Riforme, in Fondazione il confronto col Ministro Casellati. Cassese: “per cambiare la costituzione serve una assemblea eletta come dice la FLE”

“Lo strumento principe per una riforma della Costituzione è quello di istituire un’assemblea costituente, come proposto dalla Fondazione Luigi Einaudi”, è quanto ha affermato ieri il professore Sabino Cassese durante un evento organizzato dalla Fondazione Luigi Einaudi per parlare di riforme. Insieme al presidente della Fondazione Giuseppe Benedetto, all’incontro ha partecipato il ministro per le Riforme istituzionali e la semplificazione normativa Maria Elisabetta Alberti Casellati.

In un’Aula Malagodi strapiena e con ospiti illustri, parlamentari e giuristi, il presidente Benedetto, nel portare i saluti istituzionali, ha sottolineato come la Fondazione Luigi Einaudi cerchi ancora una volta di anticipare i tempi prospettando al ceto politico la via maestra per la riforma delle Istituzioni: l’elezione con metodo proporzionale di un’Assemblea per la riforma della seconda parte della Costituzione.

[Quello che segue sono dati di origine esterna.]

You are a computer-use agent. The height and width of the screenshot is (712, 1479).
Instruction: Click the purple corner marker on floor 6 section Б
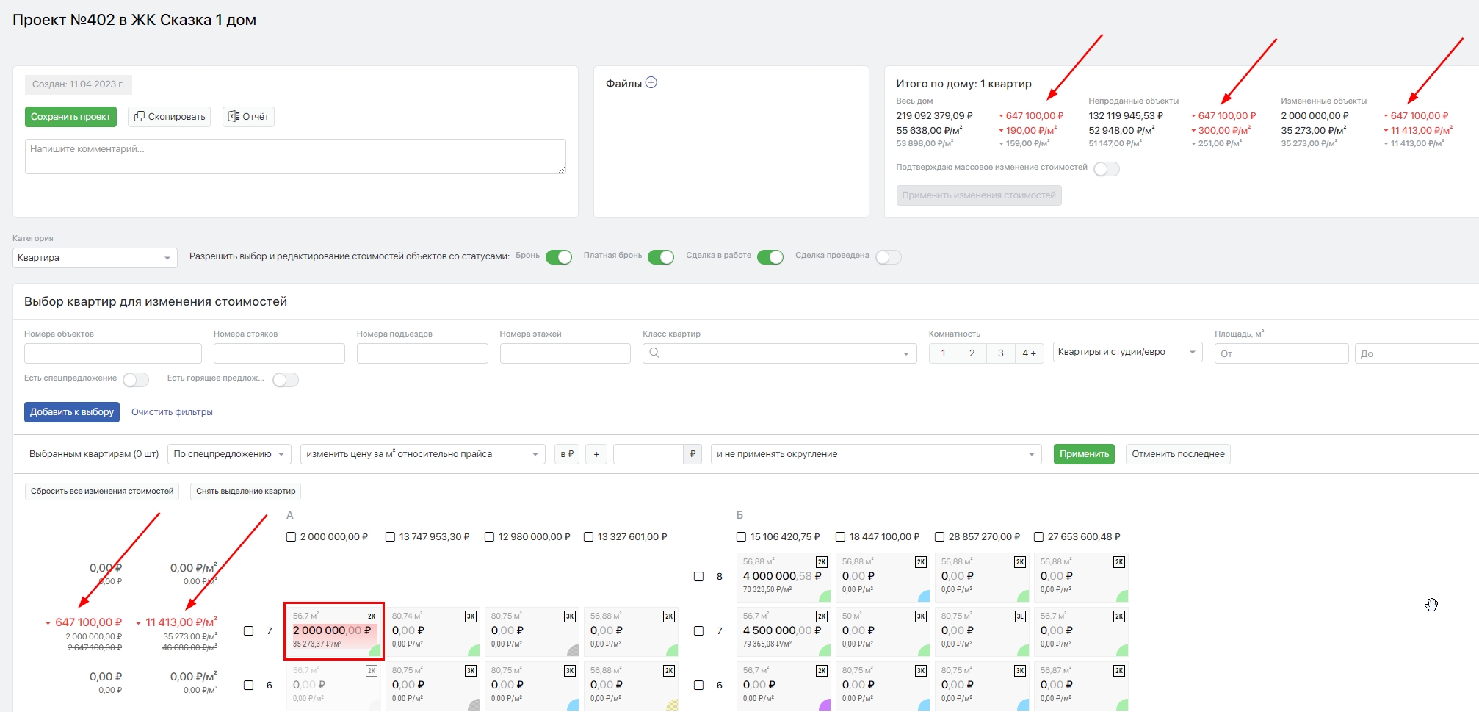[825, 705]
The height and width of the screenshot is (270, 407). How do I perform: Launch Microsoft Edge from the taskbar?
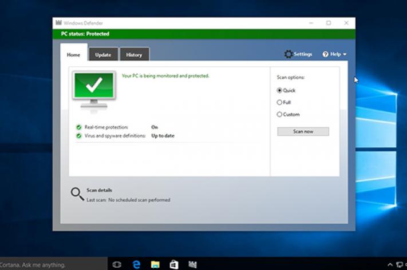136,264
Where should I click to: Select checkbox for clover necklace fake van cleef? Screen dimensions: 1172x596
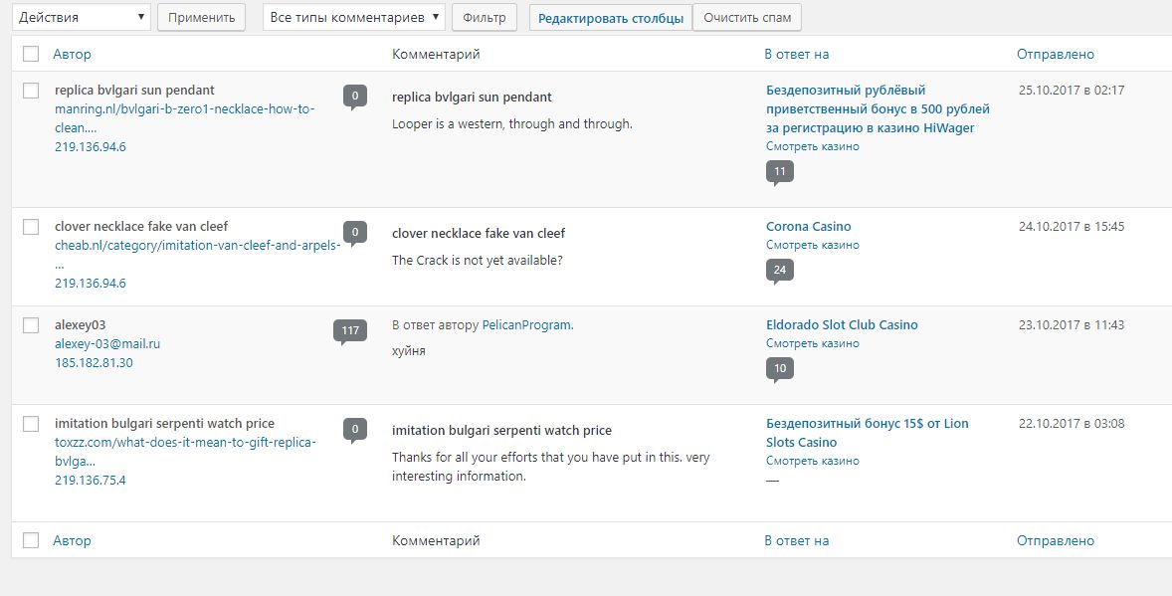[31, 227]
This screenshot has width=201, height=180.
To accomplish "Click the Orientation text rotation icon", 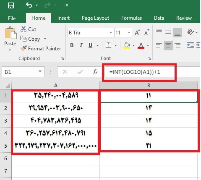I will pyautogui.click(x=191, y=32).
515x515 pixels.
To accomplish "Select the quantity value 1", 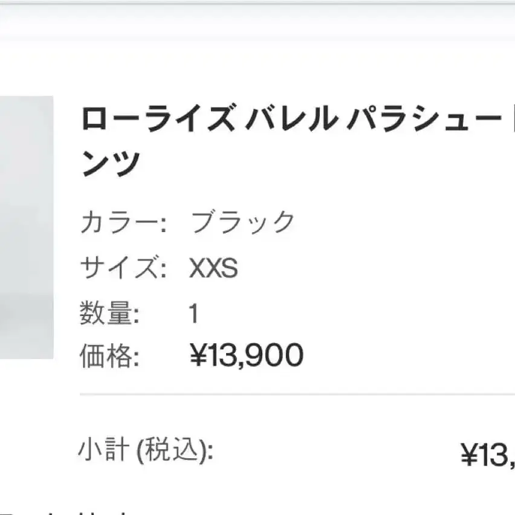I will click(x=193, y=314).
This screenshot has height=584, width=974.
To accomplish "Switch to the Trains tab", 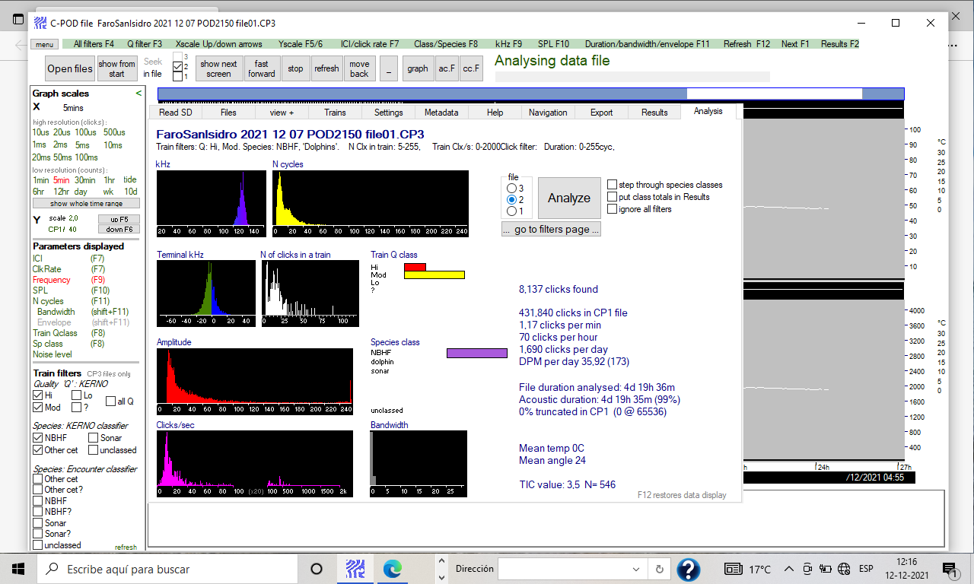I will tap(335, 113).
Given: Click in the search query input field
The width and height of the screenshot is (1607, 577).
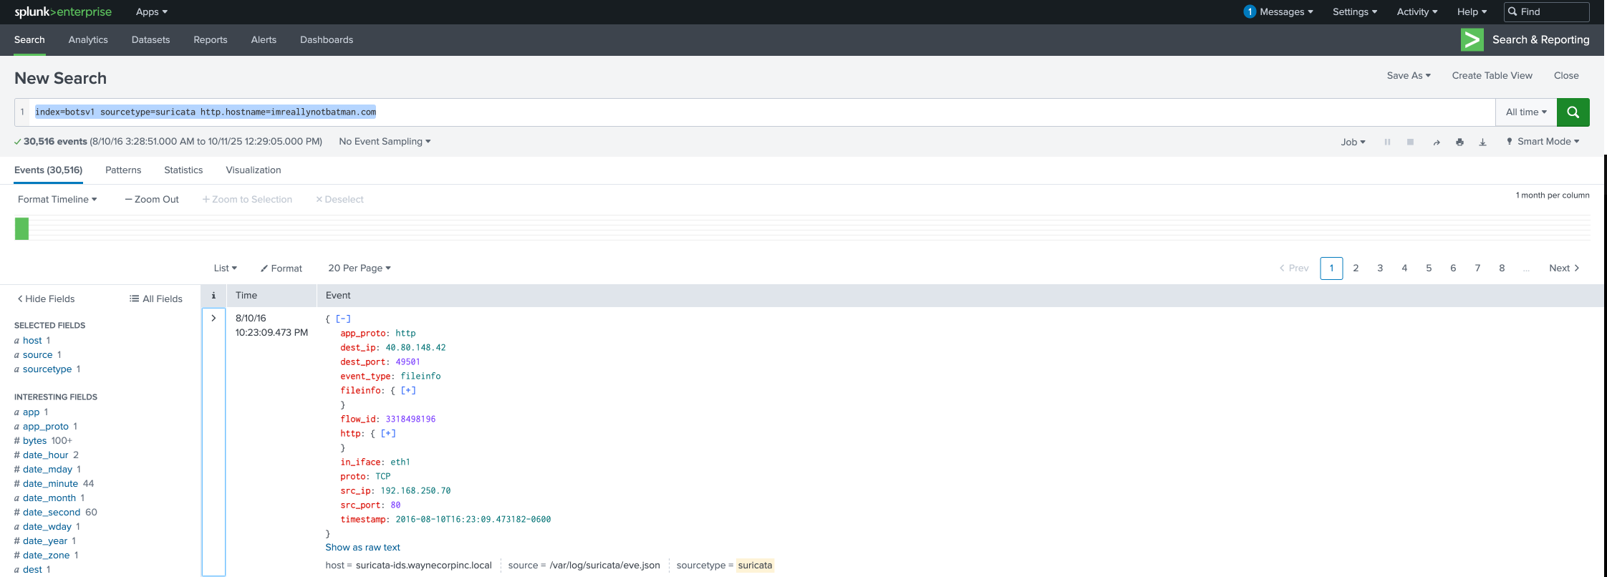Looking at the screenshot, I should pyautogui.click(x=859, y=112).
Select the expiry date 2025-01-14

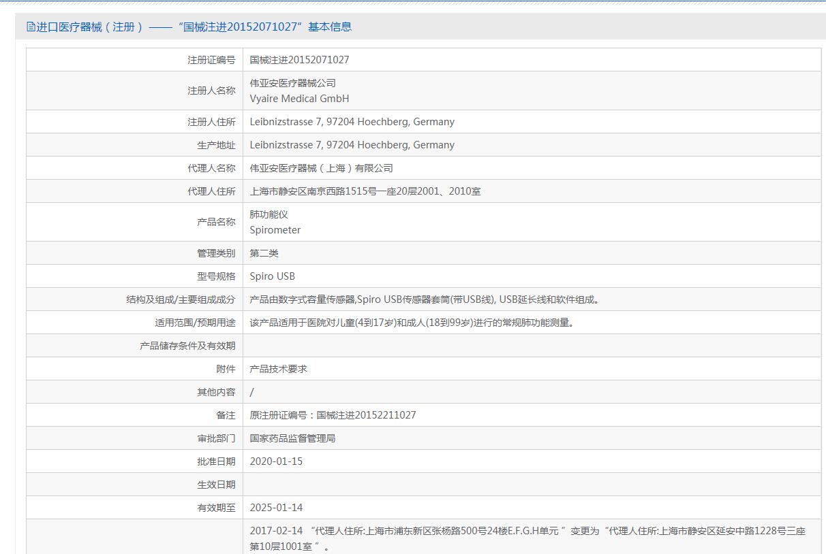pos(276,508)
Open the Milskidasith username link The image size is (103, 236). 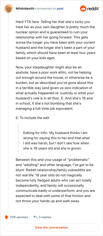click(25, 9)
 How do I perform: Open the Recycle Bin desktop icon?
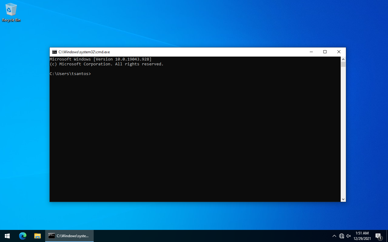[x=11, y=12]
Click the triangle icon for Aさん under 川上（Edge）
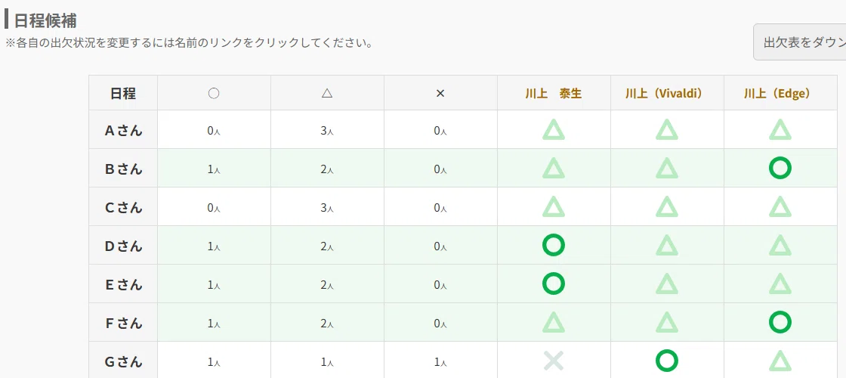The image size is (846, 378). [x=780, y=130]
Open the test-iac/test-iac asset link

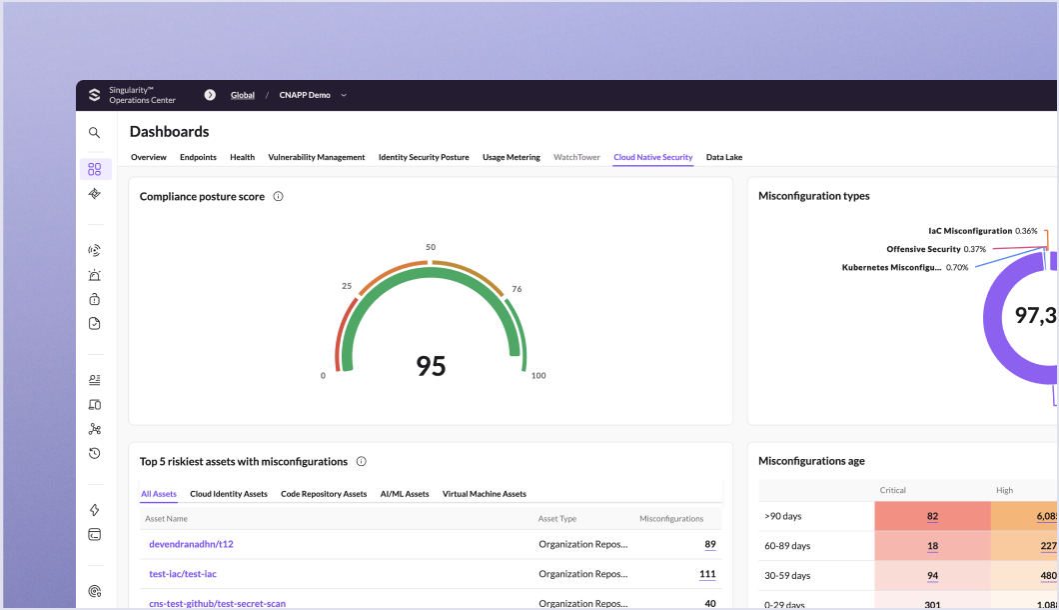pos(183,574)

“Non ho pregiudizi nei confronti di nessun metodo per arrivare a una riforma costituzionale”, ha detto il ministro Casellati, che ha poi indicato quella che, a suo avviso, è la via da seguire: “Credo che la forma migliore per intervenire sia quella prevista dall’articolo 138. La mia preferenza è imboccare l’art. 138 attraverso il metodo dell’ascolto, perché la maggioranza non ha una posizione precostituita su una forma istituzionale rispetto a un’altra”.

Riguardo all’ipotesi di un’elezione diretta del Capo dello Stato o del governo, il ministro ha però sottolineato: “Qualunque legge riuscissimo a fare ci sarà una norma transitoria, perché sarebbe una sgrammaticatura istituzionale pensare che l’approvazione di una legge possa portare a un’elezione immediatamente diretta e far cadere, per dire, il mandato del presidente della Repubblica o del presidente del Consiglio”. Una nuova legge che dovesse prevedere l’elezione diretta del presidente della Repubblica, ha concluso, “entrerebbe in vigore nel 2029, dopo la fine del mandato del presidente Mattarella”.

All’inizio dell’incontro, il Segretario generale della Fondazione Luigi Einaudi, Andrea Cangini, ha presentato il disegno di legge costituzionale, redatto dalla Fondazione e sostenuto dal professor Cassese, per dare vita ad un’Assemblea per la riforma della Costituzione.

“Sono passati esattamente quarant’anni da quando, con la Commissione Bozzi, il Parlamento provò per la prima volta a mettere mano a una riforma organica dello Stato. Il tentativo fallì, così come fallirono gli innumerevoli tentativi successivi. Abbiamo visto costituire ad hoc commissioni bicamerali e monocamerali, abbiamo assistito a tentativi ex articolo 138: è stato vano”, ha detto Cangini.

“La Fondazione Luigi Einaudi – ha sottolineato – ritiene che procedere per temi sia un errore. Serve una riforma di sistema, sottratta alle insidie delle dinamiche politiche contingenti, filtrata dalla competenza e largamente condivisa”.

“C’è solo un modo per conseguire lo scopo: eleggere con metodo proporzionale una snella Assemblea per la riforma della Costituzione composta da cento esperti indicati dai partiti, che passino al vaglio dei cittadini-elettori”, ha concluso Cangini.